■ **Selected extract**
** Begin **

This image shows technicians working to complete operations prior to propellant load for NASA’s Europa Clipper spacecraft inside the Payload Hazardous Servicing Facility at the agency’s Kennedy Space Center in Florida on Tuesday, Sept. 11, 2024. Photo credit: NASA/Kim Shiflett
Technicians completed loading propellants in the agency’s Europa Clipper spacecraft on Sunday, Sept. 22, inside the Payload Hazardous Servicing Facility at NASA’s Kennedy Space Center in Florida.

Housed in the largest spacecraft NASA has ever built for a planetary mission, Europa Clipper’s propulsion module is an aluminum cylinder 10 feet (3 meters) long and 5 feet (1.5 meters) wide, and it holds the spacecraft’s array of 24 engines and 6067.6 pounds (2,752.2 kilograms) of propellant in two propulsion tanks, as well as the spacecraft’s helium pressurant tanks. The fuel and oxidizer held by the tanks will flow to the 24 engines, creating a controlled chemical reaction to produce thrust in space during its journey to determine whether there are places below the surface of Jupiter’s icy moon, Europa, that could support life.

** End **

■ **Information shown**
** Begin **

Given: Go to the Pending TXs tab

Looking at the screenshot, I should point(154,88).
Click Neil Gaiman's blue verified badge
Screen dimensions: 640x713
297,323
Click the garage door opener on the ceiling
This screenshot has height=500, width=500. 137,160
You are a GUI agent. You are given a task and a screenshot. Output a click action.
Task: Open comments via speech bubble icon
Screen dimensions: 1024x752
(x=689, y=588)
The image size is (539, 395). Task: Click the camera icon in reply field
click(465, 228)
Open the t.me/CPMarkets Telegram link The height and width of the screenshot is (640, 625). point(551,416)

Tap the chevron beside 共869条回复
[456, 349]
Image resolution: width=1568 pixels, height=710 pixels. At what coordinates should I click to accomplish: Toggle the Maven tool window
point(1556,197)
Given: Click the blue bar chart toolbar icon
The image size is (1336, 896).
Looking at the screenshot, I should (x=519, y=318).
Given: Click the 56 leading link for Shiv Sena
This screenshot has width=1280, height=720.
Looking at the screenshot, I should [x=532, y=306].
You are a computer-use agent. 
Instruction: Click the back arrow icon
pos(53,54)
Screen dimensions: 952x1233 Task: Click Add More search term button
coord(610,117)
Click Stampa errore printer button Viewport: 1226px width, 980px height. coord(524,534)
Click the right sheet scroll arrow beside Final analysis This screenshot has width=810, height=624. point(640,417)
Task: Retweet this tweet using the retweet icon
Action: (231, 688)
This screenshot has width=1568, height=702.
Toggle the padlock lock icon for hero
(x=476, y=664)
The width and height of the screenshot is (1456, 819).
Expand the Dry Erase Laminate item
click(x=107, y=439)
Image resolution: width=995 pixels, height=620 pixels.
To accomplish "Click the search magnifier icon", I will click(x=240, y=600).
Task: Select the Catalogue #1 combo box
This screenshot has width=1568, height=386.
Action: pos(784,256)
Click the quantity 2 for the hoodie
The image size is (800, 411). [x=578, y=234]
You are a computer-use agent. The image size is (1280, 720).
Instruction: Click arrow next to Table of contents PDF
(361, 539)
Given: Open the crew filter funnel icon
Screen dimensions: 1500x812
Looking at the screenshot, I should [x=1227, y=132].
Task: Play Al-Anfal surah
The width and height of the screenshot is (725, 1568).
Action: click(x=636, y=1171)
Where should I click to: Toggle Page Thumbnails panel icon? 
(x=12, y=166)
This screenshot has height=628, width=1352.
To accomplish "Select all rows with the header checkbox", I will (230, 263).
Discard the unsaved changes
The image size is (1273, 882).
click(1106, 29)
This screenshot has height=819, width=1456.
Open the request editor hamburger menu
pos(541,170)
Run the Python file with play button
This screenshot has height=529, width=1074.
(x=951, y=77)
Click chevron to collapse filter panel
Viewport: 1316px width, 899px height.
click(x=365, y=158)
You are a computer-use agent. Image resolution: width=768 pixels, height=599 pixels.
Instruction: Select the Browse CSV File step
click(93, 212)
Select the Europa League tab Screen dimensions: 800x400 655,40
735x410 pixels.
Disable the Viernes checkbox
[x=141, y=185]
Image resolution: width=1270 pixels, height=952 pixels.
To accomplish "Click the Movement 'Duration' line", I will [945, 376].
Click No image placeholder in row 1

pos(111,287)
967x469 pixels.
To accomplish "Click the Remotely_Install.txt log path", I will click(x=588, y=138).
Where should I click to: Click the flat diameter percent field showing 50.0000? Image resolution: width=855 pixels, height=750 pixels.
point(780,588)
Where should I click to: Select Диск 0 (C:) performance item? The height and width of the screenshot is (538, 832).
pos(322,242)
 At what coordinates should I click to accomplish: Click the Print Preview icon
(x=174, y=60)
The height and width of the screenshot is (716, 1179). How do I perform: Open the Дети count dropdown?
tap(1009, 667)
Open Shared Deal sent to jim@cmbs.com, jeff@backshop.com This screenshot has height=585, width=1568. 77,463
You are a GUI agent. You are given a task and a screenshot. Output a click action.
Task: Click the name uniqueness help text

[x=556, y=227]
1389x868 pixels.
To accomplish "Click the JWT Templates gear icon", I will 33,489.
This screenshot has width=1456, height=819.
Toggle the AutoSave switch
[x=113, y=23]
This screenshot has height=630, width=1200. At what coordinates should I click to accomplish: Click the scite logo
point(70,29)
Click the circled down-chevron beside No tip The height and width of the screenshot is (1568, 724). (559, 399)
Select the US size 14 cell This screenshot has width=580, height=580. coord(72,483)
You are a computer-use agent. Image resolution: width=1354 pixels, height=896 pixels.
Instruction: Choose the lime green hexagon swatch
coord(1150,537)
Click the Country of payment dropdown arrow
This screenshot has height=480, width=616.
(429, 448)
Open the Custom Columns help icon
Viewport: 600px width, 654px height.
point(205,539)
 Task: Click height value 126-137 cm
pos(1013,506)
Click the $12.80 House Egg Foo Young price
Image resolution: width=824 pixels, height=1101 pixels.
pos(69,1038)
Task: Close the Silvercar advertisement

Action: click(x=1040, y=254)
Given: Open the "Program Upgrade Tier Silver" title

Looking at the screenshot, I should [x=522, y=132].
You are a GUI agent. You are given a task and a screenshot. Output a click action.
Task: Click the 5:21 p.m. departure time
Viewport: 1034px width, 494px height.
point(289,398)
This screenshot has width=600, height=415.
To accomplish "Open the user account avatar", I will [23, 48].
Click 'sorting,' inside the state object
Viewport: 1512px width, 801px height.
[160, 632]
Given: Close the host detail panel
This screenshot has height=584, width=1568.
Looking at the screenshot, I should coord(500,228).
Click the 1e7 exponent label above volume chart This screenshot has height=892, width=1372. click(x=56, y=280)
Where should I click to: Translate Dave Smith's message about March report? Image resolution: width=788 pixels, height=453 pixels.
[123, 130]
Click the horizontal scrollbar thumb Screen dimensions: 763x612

** End **

■ **Instructions to follow**
Please pick up the Europa Clipper propellant-loading passage above, before the items, and continue it from its last sentence.

■ **Exercise output**
After launch, the spacecraft plans to fly by Mars in February 2025, then back by Earth in December 2026, using the gravity of each planet to increase its momentum. With help of these “gravity assists,” Europa Clipper will achieve the velocity needed to reach Jupiter in April 2030.

NASA is targeting launch on Thursday, Oct. 10, aboard a Space X Falcon Heavy rocket from NASA Kennedy’s historic Launch Complex 39A.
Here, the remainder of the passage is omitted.